The input:
⟨

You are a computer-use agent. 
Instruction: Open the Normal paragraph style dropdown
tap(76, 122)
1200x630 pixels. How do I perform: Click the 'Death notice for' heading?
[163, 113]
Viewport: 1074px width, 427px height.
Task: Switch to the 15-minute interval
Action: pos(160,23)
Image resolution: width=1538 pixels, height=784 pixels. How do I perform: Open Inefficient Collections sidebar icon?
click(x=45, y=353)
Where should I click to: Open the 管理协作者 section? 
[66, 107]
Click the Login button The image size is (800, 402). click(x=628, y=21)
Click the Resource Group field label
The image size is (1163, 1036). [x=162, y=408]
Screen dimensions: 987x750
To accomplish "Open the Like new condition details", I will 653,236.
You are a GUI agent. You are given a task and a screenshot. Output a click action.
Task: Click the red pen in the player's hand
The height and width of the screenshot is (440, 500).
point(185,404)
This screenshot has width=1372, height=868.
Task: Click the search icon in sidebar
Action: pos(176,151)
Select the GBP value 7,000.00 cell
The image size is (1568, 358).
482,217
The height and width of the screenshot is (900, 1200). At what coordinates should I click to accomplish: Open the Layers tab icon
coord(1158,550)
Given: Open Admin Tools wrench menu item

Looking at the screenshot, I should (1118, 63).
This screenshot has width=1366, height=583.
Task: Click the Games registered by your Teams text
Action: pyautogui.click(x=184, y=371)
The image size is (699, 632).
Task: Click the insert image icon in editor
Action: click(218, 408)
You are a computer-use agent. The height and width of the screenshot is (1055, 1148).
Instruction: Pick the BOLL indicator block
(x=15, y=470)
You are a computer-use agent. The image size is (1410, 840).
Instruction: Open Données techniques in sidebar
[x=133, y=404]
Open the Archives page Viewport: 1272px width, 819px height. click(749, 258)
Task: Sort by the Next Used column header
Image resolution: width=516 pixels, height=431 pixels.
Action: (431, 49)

⟩

Exercise:
Revise the data above so that each "Instruction" becomes "Goal", with everything else left as it is.

Answer in full:
You are a computer-use agent. 
Goal: Open the Normal paragraph style dropdown
tap(76, 122)
1200x630 pixels. How do I perform: Click the 'Death notice for' heading?
[163, 113]
Viewport: 1074px width, 427px height.
Task: Switch to the 15-minute interval
Action: pos(160,23)
Image resolution: width=1538 pixels, height=784 pixels. How do I perform: Open Inefficient Collections sidebar icon?
click(x=45, y=353)
Where should I click to: Open the 管理协作者 section? 
[66, 107]
Click the Login button The image size is (800, 402). click(x=628, y=21)
Click the Resource Group field label
The image size is (1163, 1036). [x=162, y=408]
Screen dimensions: 987x750
To accomplish "Open the Like new condition details", I will 653,236.
You are a GUI agent. You are given a task and a screenshot. Output a click action.
Task: Click the red pen in the player's hand
The height and width of the screenshot is (440, 500).
point(185,404)
This screenshot has width=1372, height=868.
Task: Click the search icon in sidebar
Action: pos(176,151)
Select the GBP value 7,000.00 cell
The image size is (1568, 358).
482,217
The height and width of the screenshot is (900, 1200). At what coordinates should I click to accomplish: Open the Layers tab icon
coord(1158,550)
Given: Open Admin Tools wrench menu item

Looking at the screenshot, I should (1118, 63).
This screenshot has width=1366, height=583.
Task: Click the Games registered by your Teams text
Action: pyautogui.click(x=184, y=371)
The image size is (699, 632).
Task: Click the insert image icon in editor
Action: click(218, 408)
You are a computer-use agent. The height and width of the screenshot is (1055, 1148).
Goal: Pick the BOLL indicator block
(x=15, y=470)
You are a computer-use agent. The image size is (1410, 840).
Goal: Open Données techniques in sidebar
[x=133, y=404]
Open the Archives page Viewport: 1272px width, 819px height. click(749, 258)
Task: Sort by the Next Used column header
Image resolution: width=516 pixels, height=431 pixels.
Action: (431, 49)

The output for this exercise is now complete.